The article analyzes Black Consciousness poetry of the 1970s and 1980s South Africa alongside the protest poetry of white South African poet Wopko Jensma. It is argued that while the racial definition of oppression and resistance by Black Consciousness poetry had the important aim of the recovery of the black people’s dignity and the fostering of racial solidarity and unity, it also had the unfortunate consequence of not recognizing white resistance and preventing cross-racial solidarity and empathy. By portraying the racial divide in South Africa as absolute, it implicitly allowed white people no ethical position to speak from. The poetry of Wopko Jensma is analyzed as a unique expression of white solidarity with black South Africans, demonstrated by his mastery of the social and linguistic idiom of a wide variety of people, as well as by his unusual, subversive, self-othering gesture of having himself legally reclassified as Black.
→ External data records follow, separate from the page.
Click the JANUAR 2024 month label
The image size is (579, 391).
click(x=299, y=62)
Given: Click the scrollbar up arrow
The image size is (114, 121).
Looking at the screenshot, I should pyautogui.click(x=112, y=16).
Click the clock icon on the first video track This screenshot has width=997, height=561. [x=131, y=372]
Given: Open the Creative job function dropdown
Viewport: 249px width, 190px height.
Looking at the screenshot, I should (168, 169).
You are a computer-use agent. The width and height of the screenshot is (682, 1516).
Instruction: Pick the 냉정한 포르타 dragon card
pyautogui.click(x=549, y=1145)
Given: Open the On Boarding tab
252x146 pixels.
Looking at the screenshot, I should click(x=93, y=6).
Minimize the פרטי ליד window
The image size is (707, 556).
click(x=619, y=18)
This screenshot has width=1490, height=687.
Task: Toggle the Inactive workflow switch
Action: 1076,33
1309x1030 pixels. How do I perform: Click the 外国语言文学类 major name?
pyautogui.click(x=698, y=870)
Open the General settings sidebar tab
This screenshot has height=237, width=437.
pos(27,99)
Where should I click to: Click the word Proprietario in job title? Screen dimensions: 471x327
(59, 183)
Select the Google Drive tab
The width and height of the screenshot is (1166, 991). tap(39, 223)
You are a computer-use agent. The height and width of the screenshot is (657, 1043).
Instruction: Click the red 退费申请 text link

By thus rejecting apartheid racial categories, as well as “European” and “African” poetics, he also deconstructed blackness and whiteness as essential identities, expressing an inclusive “human consciousness” and anticipating the ideal of the “rainbow nation” invoked in South Africa after 1990.
References
Pucherova, D., (2018), ‘The Colors of Resistance in Apartheid South Africa: Black Consciousness Poetry and the Racial Elusiveness of Wopko Jensma’, from Academia 2018, [online], Available at https://www.academia.edu/ [Accessed: 02 April 2020]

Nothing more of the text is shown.